Mispricing climate change may hurt financial stability, says ECB

Bloomberg

Climate change could hit bank balance sheets with a knock-on effect on financial stability, the European Central Bank (ECB) warned on Wednesday.
In a special feature for its semi-annual Financial Stability Review on Wednesday, the ECB said problems will materialise if markets aren’t correctly pricing the risks stemming from extreme weather events and the transition to a low-carbon emission economy.
“A deeper understanding of the relevance of climate change-related risks for the euro area financial system at large is therefore needed,” the ECB said. “Better data availability and comparability and the development of a forward-looking framework for risk assessments are important aspects of this work.”
Global warming is getting increased attention from the world’s central banks. Bank of England Governor Mark Carney and his French counterpart Francois Villeroy de Galhau warned in a joint article last month that policy makers cannot ignore the “obvious risks” related to climate change, urging financial industry and central bank to do more. The US Federal Reserve is also reportedly looking into the issue.

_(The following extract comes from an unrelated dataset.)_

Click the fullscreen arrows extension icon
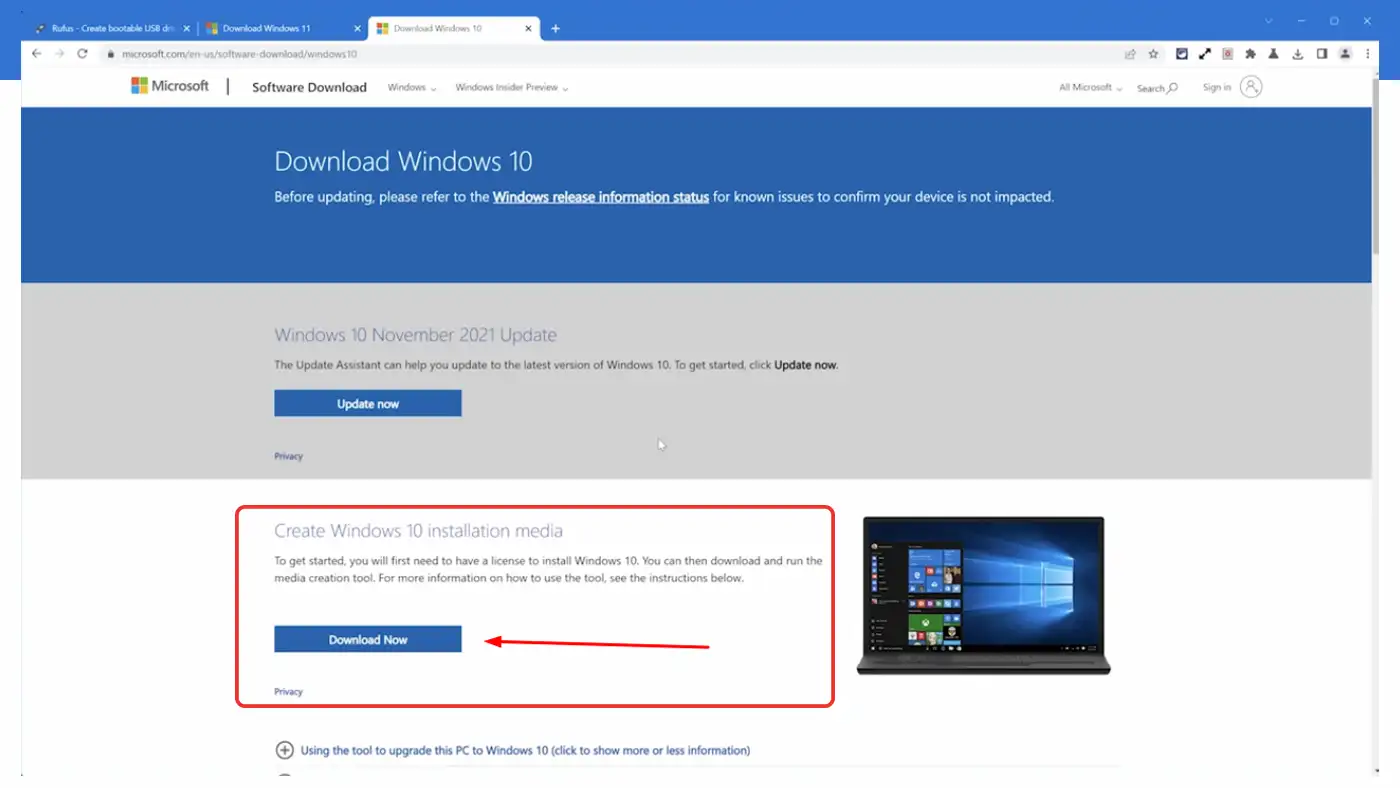 point(1204,54)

The ECB said weather events were responsible for over 80 percent of insured catastrophe losses in 2018, and “physical risks, when they materialise, can significantly erode collateral and asset values and have an impact on insurance liabilities.”
The central bank said the transition to a low-carbon-emission economy will affect some companies more than others and therefore expose the banks that are intertwined with them.
Policy makers need to get a better grip on the scale of that exposure as a lack of reliable and comparable data “could create uncertainty and cause pro-cyclical market dynamics, including fire sales of carbon-intensive assets, and potentially also liquidity problems.”
The ECB also warned of corporate debt in its Financial Stability Review. Risks to the euro zone’s public and private finances have risen in the past six months, with indebted companies especially exposed, it said.
The central bank said downside economic risks remain “prominent” and market volatility at the start of the year highlighted how a sudden rise in funding costs could hurt debt-laden companies and governments. There was also a gloomy prognosis for the banking industry with a warning that profitability, already weaker than that of international peers, will remain below levels demanded by investors.
Still, the ECB didn’t follow the argument of many lenders that its negative interest rates are to blame. Instead it said fault lies with banks themselves, saying the main issues are high cost structures, limited revenue diversification and “legacy assets” — essentially non-performing loans.
On the positive side, it said capital adequacy is strong, implying “widespread resilience to plausible adverse scenarios.”
The Frankfurt-based central bank said it’s concerned over debt sustainability for some governments, which could face difficulty refinancing if investors reassess the risk of
sovereign bonds.
A number of euro-zone countries have struggled to get their borrowing under control, while six years of economic expansion buoyed by ultra-low interest rates have seen some companies pile up debts.